Agora ele entendia o que a menina disse que os amigos levaram, talvez a maior
traição da história que lhe contara, e porque ela fungava
de vez em quando na boate. Ele recusou com a maior diplomacia do mundo, não
queria deixar transparecer que não gostava daquilo nem um pouco. Ela
então derramou uma parte do conteúdo do saquinho no tampo de vidro
da mesa, fez três longas fileiras com um cartão de crédito,
tirou uma nota novinha da carteira e improvisou um canudo. Ele acendeu vários
cigarros, o maço finalmente acabou. Virou o resto da cerveja, e enquanto
conversavam ela ia consumindo a droga. Ele foi ao banheiro, tomou uma água.
Estava tenso. Torcia para que ela acabasse logo, para que eles também,
e depois ele pudesse ir embora dali. Ela fungava o tempo todo, e isto o irritava
bastante. Finalmente, ela terminou a última carreira de uma só
vez, e tiraram toda a roupa.
Não houve muitas preliminares: ele não se sentia bem. Notou
que ela parecia um zumbi com hiperatividade - o corpo era ágil, mas o
rosto, os olhos, pareciam tristes, cansados, apesar de arregalados. Ele a penetrou
de maneira tradicional, por cima, e ela gemia baixinho, e se mexia dentro do
possível, apertando-o com força e arranhando-o nas costas. Ele
não demorou muito tempo, não conseguiu se segurar, que merda.

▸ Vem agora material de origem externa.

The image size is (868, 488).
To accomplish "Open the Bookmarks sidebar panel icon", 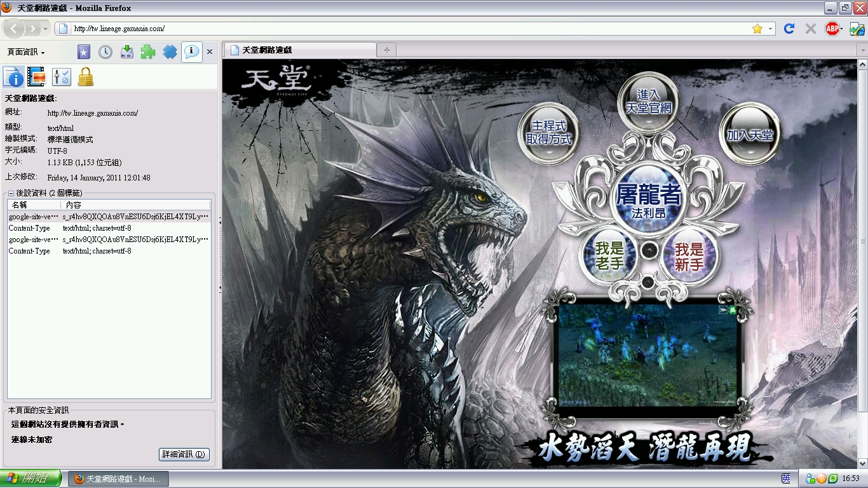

Ejaculou de forma estranha, pensava no trabalho, no dia anterior e no seguinte,
no gosto amargo do cigarro na boca, se teria coragem de tomar um banho naquele
banheiro com cheiro de azedo. Pelo menos parecia que ela não havia ficado
para trás, havia chegado lá rapidamente também. Mas ele
se enganou, se enganou porque não percebera o coração,
o coraçãozinho dela. Antes mesmo de começarem a fazer sexo,
ele havia se acelerado loucamente. E depois mais, cada vez mais, até
parar de bater num espasmo, que ele confundiu com um gozo.